● **Records from a data source**
..........

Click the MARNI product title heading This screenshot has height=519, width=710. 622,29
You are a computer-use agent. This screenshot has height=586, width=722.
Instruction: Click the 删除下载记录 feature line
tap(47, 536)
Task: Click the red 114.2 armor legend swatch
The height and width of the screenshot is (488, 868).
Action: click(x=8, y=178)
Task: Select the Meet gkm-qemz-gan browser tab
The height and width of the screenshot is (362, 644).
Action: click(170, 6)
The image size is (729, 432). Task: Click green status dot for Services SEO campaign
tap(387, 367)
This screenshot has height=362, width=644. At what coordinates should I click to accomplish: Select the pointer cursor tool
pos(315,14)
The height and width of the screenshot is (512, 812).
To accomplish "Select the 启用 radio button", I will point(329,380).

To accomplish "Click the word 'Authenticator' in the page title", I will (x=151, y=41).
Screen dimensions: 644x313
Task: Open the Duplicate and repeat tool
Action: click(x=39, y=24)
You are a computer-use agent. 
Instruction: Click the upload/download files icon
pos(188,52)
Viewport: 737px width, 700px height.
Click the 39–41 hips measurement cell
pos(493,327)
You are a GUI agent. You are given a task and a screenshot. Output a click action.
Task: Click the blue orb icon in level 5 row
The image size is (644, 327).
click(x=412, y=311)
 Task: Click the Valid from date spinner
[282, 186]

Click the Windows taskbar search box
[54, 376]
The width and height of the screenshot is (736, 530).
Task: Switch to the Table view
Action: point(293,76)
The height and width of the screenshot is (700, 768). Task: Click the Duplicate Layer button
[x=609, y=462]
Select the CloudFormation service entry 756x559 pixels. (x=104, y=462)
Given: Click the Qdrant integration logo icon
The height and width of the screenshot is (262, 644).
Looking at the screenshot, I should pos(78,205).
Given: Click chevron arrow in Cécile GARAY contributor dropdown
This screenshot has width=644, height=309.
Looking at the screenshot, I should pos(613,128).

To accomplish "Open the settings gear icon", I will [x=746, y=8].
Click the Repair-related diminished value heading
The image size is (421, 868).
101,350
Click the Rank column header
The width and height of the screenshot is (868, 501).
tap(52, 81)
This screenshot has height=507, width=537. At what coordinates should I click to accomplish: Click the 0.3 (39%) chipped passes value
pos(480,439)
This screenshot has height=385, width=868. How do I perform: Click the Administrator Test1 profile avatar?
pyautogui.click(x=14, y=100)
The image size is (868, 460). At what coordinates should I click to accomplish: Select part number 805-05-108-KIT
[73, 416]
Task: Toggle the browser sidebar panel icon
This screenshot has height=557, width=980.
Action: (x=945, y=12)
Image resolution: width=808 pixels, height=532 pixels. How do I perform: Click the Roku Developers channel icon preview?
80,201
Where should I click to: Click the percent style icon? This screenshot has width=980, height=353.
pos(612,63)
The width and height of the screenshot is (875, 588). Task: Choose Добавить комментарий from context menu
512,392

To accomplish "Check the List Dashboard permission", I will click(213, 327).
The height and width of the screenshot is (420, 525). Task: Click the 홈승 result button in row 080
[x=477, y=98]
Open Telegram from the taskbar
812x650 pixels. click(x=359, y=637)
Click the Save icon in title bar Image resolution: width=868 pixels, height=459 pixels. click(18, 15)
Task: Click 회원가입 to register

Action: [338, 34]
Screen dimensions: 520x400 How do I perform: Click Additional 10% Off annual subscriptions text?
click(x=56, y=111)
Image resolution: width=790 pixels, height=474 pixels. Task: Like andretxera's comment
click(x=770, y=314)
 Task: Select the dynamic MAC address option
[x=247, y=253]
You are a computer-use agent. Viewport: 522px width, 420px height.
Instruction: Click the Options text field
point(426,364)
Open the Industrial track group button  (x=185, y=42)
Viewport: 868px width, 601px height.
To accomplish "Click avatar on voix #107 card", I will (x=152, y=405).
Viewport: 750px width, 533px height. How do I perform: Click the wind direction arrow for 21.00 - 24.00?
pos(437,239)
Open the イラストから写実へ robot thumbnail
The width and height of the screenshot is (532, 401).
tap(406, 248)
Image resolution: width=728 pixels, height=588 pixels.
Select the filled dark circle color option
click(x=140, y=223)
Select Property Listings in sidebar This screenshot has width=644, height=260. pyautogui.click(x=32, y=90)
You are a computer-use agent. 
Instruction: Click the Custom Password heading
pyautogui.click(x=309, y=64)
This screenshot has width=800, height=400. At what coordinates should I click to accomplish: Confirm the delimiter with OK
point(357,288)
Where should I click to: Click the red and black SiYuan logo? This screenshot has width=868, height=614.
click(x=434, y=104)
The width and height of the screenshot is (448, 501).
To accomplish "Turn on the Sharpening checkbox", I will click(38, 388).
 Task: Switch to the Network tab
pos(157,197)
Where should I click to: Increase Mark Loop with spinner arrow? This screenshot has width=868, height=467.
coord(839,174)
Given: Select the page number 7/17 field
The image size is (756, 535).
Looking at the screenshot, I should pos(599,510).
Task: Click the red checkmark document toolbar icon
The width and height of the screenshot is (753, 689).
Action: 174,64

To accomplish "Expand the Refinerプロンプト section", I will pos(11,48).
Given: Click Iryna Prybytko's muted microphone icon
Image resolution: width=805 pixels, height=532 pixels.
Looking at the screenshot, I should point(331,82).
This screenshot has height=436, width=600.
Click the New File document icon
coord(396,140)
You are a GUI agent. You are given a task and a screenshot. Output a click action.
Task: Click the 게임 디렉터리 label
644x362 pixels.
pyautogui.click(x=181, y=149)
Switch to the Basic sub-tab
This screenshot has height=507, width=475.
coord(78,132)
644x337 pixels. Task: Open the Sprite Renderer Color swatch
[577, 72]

..........

● **TASK DESCRIPTION**
Exact copies of every record above are required.

● **EXERCISE OUTPUT**
Click the MARNI product title heading This screenshot has height=519, width=710. 622,29
You are a computer-use agent. This screenshot has height=586, width=722.
Instruction: Click the 删除下载记录 feature line
tap(47, 536)
Task: Click the red 114.2 armor legend swatch
The height and width of the screenshot is (488, 868).
Action: click(x=8, y=178)
Task: Select the Meet gkm-qemz-gan browser tab
The height and width of the screenshot is (362, 644).
Action: click(170, 6)
The image size is (729, 432). Task: Click green status dot for Services SEO campaign
tap(387, 367)
This screenshot has height=362, width=644. At what coordinates should I click to accomplish: Select the pointer cursor tool
pos(315,14)
The height and width of the screenshot is (512, 812).
To accomplish "Select the 启用 radio button", I will point(329,380).

To accomplish "Click the word 'Authenticator' in the page title", I will (x=151, y=41).
Screen dimensions: 644x313
Task: Open the Duplicate and repeat tool
Action: click(x=39, y=24)
You are a computer-use agent. 
Instruction: Click the upload/download files icon
pos(188,52)
Viewport: 737px width, 700px height.
Click the 39–41 hips measurement cell
pos(493,327)
You are a GUI agent. You are given a task and a screenshot. Output a click action.
Task: Click the blue orb icon in level 5 row
The image size is (644, 327).
click(x=412, y=311)
 Task: Click the Valid from date spinner
[282, 186]

Click the Windows taskbar search box
[54, 376]
The width and height of the screenshot is (736, 530).
Task: Switch to the Table view
Action: point(293,76)
The height and width of the screenshot is (700, 768). Task: Click the Duplicate Layer button
[x=609, y=462]
Select the CloudFormation service entry 756x559 pixels. (x=104, y=462)
Given: Click the Qdrant integration logo icon
The height and width of the screenshot is (262, 644).
Looking at the screenshot, I should pos(78,205).
Given: Click chevron arrow in Cécile GARAY contributor dropdown
This screenshot has width=644, height=309.
Looking at the screenshot, I should pos(613,128).

To accomplish "Open the settings gear icon", I will [x=746, y=8].
Click the Repair-related diminished value heading
The image size is (421, 868).
101,350
Click the Rank column header
The width and height of the screenshot is (868, 501).
tap(52, 81)
This screenshot has height=507, width=537. At what coordinates should I click to accomplish: Click the 0.3 (39%) chipped passes value
pos(480,439)
This screenshot has height=385, width=868. How do I perform: Click the Administrator Test1 profile avatar?
pyautogui.click(x=14, y=100)
The image size is (868, 460). At what coordinates should I click to accomplish: Select part number 805-05-108-KIT
[73, 416]
Task: Toggle the browser sidebar panel icon
This screenshot has height=557, width=980.
Action: (x=945, y=12)
Image resolution: width=808 pixels, height=532 pixels. How do I perform: Click the Roku Developers channel icon preview?
80,201
Where should I click to: Click the percent style icon? This screenshot has width=980, height=353.
pos(612,63)
The width and height of the screenshot is (875, 588). Task: Choose Добавить комментарий from context menu
512,392

To accomplish "Check the List Dashboard permission", I will click(213, 327).
The height and width of the screenshot is (420, 525). Task: Click the 홈승 result button in row 080
[x=477, y=98]
Open Telegram from the taskbar
812x650 pixels. click(x=359, y=637)
Click the Save icon in title bar Image resolution: width=868 pixels, height=459 pixels. click(18, 15)
Task: Click 회원가입 to register

Action: [338, 34]
Screen dimensions: 520x400 How do I perform: Click Additional 10% Off annual subscriptions text?
click(x=56, y=111)
Image resolution: width=790 pixels, height=474 pixels. Task: Like andretxera's comment
click(x=770, y=314)
 Task: Select the dynamic MAC address option
[x=247, y=253]
You are a computer-use agent. Viewport: 522px width, 420px height.
Instruction: Click the Options text field
point(426,364)
Open the Industrial track group button  (x=185, y=42)
Viewport: 868px width, 601px height.
To accomplish "Click avatar on voix #107 card", I will (x=152, y=405).
Viewport: 750px width, 533px height. How do I perform: Click the wind direction arrow for 21.00 - 24.00?
pos(437,239)
Open the イラストから写実へ robot thumbnail
The width and height of the screenshot is (532, 401).
tap(406, 248)
Image resolution: width=728 pixels, height=588 pixels.
Select the filled dark circle color option
click(x=140, y=223)
Select Property Listings in sidebar This screenshot has width=644, height=260. pyautogui.click(x=32, y=90)
You are a computer-use agent. 
Instruction: Click the Custom Password heading
pyautogui.click(x=309, y=64)
This screenshot has width=800, height=400. At what coordinates should I click to accomplish: Confirm the delimiter with OK
point(357,288)
Where should I click to: Click the red and black SiYuan logo? This screenshot has width=868, height=614.
click(x=434, y=104)
The width and height of the screenshot is (448, 501).
To accomplish "Turn on the Sharpening checkbox", I will click(38, 388).
 Task: Switch to the Network tab
pos(157,197)
Where should I click to: Increase Mark Loop with spinner arrow? This screenshot has width=868, height=467.
coord(839,174)
Given: Select the page number 7/17 field
The image size is (756, 535).
Looking at the screenshot, I should pos(599,510).
Task: Click the red checkmark document toolbar icon
The width and height of the screenshot is (753, 689).
Action: 174,64

To accomplish "Expand the Refinerプロンプト section", I will pos(11,48).
Given: Click Iryna Prybytko's muted microphone icon
Image resolution: width=805 pixels, height=532 pixels.
Looking at the screenshot, I should point(331,82).
This screenshot has height=436, width=600.
Click the New File document icon
coord(396,140)
You are a GUI agent. You are given a task and a screenshot. Output a click action.
Task: Click the 게임 디렉터리 label
644x362 pixels.
pyautogui.click(x=181, y=149)
Switch to the Basic sub-tab
This screenshot has height=507, width=475.
coord(78,132)
644x337 pixels. Task: Open the Sprite Renderer Color swatch
[577, 72]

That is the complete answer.